Zamachy w Afganistanie. Zabite dzieci i żołnierze NATO


Dwa krwawe zamachy na północy Afganistanu. W jednym zginęło 3 żołnierzy NATO, w drugim co najmniej 10 cywilów.

Zamachowiec samobójca przeprowadził atak w Majmanie, stolicy prowincji Farjab na północy Afganistanu - poinformowały miejscowe władze. Ofiary to czterech policjantów i sześciu cywilów, w tym dwie kobiety i dwoje dzieci.
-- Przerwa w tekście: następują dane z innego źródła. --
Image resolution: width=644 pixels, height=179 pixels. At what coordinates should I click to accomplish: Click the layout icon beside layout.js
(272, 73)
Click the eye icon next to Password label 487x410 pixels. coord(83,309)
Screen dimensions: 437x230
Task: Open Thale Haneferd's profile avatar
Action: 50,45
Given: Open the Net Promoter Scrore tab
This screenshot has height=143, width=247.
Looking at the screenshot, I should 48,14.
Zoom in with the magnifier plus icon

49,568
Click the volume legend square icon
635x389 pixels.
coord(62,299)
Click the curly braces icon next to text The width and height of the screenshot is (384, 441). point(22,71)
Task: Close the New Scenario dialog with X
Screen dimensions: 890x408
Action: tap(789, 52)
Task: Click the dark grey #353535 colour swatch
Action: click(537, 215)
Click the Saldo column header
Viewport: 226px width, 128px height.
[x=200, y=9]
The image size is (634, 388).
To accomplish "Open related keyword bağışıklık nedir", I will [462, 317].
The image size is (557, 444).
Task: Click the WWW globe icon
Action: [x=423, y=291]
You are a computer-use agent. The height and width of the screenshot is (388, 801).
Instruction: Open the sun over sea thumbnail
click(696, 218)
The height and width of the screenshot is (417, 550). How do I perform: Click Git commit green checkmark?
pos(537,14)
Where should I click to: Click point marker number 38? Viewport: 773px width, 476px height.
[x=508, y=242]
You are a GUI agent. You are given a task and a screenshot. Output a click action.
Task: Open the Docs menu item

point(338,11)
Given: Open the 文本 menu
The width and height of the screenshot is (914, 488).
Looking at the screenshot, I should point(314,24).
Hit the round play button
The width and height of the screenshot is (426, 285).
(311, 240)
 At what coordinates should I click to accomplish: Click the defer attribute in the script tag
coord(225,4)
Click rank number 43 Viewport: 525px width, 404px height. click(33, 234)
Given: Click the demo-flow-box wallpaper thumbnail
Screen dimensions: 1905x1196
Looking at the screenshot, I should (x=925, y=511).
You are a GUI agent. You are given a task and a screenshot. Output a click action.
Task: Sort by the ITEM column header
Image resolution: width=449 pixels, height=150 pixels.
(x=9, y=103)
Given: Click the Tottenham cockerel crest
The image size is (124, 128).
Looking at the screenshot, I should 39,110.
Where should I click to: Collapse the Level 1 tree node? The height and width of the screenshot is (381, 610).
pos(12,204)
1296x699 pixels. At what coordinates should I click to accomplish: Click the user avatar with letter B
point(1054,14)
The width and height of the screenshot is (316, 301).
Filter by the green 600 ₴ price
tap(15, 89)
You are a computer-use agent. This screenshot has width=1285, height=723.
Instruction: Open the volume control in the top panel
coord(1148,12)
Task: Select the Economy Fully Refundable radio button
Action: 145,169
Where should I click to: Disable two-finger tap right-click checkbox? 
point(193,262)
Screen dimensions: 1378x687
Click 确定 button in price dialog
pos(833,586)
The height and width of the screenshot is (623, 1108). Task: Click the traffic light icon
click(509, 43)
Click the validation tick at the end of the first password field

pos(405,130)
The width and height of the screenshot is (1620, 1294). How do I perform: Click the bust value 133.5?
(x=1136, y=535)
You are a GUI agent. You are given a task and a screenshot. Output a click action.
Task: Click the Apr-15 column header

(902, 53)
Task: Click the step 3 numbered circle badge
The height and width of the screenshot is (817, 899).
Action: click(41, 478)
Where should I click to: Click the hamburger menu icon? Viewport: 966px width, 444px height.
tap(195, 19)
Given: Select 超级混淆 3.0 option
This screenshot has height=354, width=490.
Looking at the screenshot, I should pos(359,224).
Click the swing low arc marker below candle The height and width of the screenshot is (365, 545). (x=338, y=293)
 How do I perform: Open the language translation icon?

Rannych zostało też co najmniej 26 osób. Do zamachu doszło około godz. 10.30 czasu miejscowego (godz. 8 czasu polskiego).

Atak na NATO

Wcześniej w środę NATO poinformowało, że bomba zabiła trzech żołnierzy sojuszu stacjonujących na północy Afganistanu. Nie podano przynależności państwowej ofiar ani żadnych bliższych informacji na temat okoliczności zamachu.

Niemcy i Norwegia, których kontyngenty stacjonują w północnym Afganistanie, poinformowały, że w środowych atakach nie ucierpieli ich żołnierze.

Nie ujawniono, czy incydenty są ze sobą powiązane, jednak agencja Associated Press powołuje się na własny materiał filmowy z miejsca eksplozji w Majmanie, na którym widać zabitych afgańskich cywilów i poległych żołnierzy sił zachodnich.

Od początku roku w zamachach w Afganistanie zginęło 96 żołnierzy sił NATO, w tym co najmniej 52 Amerykanów. Ataki na afgańskie siły bezpieczeństwa i wojska NATO nasiliły się w ostatnich dwóch tygodniach. Przez ostatnie trzy dni w różnych częściach kraju zginęło dziewięciu policjantów, a 11 zostało porwanych.